# mit TV-Karte auf video aufnehmen



## galdasc (18. März 2002)

hy

ich wollt ma wissen, ob ich mit meiner TV-karte (Hauppauge WinTV Theater) gleichzeitig auf einem video etwas aufnehmen kann und und es auf meinem monitor anschauen kann? ich hab desweiteren noch eine realmagic mpeg2 dekoder karte mit einigen anschlüssen hinten dran (auch TV out), vielleicht geht es ja mit der irgendwie!?!

also bittebittebittebitte helft mir!

dänks!

-/cu\-


----------



## Saesh (18. März 2002)

bei den nvidia treibern kann man z.b. bei den erweiterten eigenschaften der anzeige KLONEN auswählen... 
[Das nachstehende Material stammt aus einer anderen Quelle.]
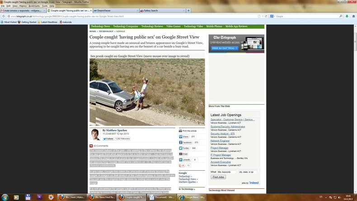Viewport: 357px width, 201px height.
Task: Open the History menu
Action: point(23,6)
dann kannste gleichzeitig aufnehmen und angucken. weils ja auf deinem tv und auf moni gleichzeitig läuft.

ich denke mal, dass das bei anderen tv-out treibern auch so geht.
musste dich mal bei deinem kartenhersteller näher informieren.


----------



## galdasc (20. März 2002)

danke

aber, du meinst, bei nvidia grafikkarten geht des klonen? ich hab eine  karte mit tv-out, aber wenn ich auf tv umschalte(erweiterte eigenschaften), dann kann ich entweder tv oder monitor benutzen!?!

kannst du mir bitte genauer beaschreiben, wie das geht?


thx

-/cu\-


----------



## galdasc (22. März 2002)

ich hab ne gf-TI!

da geht des nicht hab jetzt mitbekommen. nur bei der MX-Reihe geht es!

naja 

nochma danke

-/cu\-


----------